Which lines below contain the string "pyautogui", matched with case taken into account? Gather each of them, copied in full.

-------

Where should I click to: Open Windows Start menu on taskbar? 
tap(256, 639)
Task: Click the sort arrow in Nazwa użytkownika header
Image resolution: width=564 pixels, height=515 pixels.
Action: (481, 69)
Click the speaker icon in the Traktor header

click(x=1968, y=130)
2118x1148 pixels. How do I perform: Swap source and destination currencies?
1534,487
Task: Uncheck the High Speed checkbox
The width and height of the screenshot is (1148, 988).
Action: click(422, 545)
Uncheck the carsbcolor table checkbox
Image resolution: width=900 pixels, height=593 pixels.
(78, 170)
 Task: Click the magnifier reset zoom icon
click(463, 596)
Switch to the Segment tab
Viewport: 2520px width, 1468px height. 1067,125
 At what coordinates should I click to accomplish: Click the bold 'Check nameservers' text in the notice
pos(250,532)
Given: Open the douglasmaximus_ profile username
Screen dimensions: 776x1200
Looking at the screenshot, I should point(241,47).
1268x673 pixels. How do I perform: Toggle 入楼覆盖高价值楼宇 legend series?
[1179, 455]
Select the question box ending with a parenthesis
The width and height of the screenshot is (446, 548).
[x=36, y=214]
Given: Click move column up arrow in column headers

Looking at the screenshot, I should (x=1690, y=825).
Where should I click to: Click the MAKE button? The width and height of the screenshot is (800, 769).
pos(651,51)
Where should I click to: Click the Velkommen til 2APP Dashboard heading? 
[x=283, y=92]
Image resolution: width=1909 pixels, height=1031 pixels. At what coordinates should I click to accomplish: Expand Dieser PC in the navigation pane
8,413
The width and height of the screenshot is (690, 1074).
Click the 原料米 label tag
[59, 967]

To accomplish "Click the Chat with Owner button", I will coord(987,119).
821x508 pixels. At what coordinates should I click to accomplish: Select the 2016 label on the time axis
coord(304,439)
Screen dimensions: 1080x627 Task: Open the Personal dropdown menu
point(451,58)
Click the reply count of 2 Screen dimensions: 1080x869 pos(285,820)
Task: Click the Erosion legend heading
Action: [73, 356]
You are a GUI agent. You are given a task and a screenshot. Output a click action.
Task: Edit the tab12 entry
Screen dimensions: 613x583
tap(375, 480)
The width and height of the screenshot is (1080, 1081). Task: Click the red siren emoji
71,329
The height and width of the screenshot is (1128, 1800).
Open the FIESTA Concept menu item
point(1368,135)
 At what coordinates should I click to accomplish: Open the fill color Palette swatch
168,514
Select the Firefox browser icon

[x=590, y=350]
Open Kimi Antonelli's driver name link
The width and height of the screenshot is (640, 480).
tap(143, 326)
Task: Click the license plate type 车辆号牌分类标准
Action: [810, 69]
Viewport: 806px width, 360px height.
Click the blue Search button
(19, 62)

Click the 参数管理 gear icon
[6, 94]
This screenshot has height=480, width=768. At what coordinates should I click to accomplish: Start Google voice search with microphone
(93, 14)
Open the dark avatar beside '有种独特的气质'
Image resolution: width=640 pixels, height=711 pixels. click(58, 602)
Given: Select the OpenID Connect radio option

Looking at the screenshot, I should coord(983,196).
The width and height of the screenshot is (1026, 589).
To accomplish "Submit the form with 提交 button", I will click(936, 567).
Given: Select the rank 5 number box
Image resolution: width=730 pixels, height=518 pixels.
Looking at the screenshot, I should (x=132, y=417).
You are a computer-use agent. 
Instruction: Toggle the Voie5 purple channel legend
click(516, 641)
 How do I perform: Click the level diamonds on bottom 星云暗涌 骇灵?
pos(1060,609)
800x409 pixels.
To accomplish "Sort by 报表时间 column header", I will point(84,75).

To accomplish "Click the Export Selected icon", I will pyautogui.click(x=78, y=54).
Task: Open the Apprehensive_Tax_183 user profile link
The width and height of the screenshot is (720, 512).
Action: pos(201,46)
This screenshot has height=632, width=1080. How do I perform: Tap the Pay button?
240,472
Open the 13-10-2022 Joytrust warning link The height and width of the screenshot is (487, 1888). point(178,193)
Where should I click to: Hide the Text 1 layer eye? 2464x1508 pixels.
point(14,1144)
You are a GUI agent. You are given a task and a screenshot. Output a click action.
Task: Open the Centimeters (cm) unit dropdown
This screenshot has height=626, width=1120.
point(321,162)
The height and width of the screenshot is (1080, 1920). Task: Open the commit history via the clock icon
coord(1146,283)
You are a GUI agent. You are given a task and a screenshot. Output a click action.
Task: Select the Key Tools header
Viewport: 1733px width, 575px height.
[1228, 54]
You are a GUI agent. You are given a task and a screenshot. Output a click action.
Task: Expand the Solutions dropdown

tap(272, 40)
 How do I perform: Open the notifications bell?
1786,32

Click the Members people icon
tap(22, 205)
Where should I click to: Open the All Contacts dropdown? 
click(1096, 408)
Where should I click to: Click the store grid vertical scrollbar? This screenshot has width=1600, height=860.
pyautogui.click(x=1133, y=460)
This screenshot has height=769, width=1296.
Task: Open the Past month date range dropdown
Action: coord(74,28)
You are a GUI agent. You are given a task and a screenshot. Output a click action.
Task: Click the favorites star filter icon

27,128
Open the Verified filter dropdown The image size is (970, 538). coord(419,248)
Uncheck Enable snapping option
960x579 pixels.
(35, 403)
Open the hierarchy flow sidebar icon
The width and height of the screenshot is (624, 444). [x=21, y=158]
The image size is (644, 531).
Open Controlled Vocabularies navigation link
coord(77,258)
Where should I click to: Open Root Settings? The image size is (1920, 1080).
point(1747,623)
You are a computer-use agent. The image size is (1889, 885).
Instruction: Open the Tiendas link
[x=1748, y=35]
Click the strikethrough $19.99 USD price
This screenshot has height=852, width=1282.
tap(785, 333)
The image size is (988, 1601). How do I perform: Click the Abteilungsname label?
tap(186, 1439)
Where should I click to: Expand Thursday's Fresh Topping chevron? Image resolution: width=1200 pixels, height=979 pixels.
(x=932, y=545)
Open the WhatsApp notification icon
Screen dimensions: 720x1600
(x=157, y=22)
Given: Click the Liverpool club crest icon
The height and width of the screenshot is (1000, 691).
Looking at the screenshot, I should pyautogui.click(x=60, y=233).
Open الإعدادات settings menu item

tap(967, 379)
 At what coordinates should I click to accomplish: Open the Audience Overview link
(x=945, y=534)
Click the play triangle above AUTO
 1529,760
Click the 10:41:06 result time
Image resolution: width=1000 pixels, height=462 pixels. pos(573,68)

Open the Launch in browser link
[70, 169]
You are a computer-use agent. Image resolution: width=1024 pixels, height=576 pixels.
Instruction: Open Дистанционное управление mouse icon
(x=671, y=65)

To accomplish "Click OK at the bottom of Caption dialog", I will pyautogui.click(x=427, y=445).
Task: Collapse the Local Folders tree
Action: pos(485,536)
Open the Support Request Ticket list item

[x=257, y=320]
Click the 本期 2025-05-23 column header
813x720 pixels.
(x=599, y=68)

-------

**Answer for this exercise:**
To accomplish "Click the Export Selected icon", I will pyautogui.click(x=78, y=54).
pyautogui.click(x=1133, y=460)
Looking at the screenshot, I should pyautogui.click(x=60, y=233).
To accomplish "Click OK at the bottom of Caption dialog", I will pyautogui.click(x=427, y=445).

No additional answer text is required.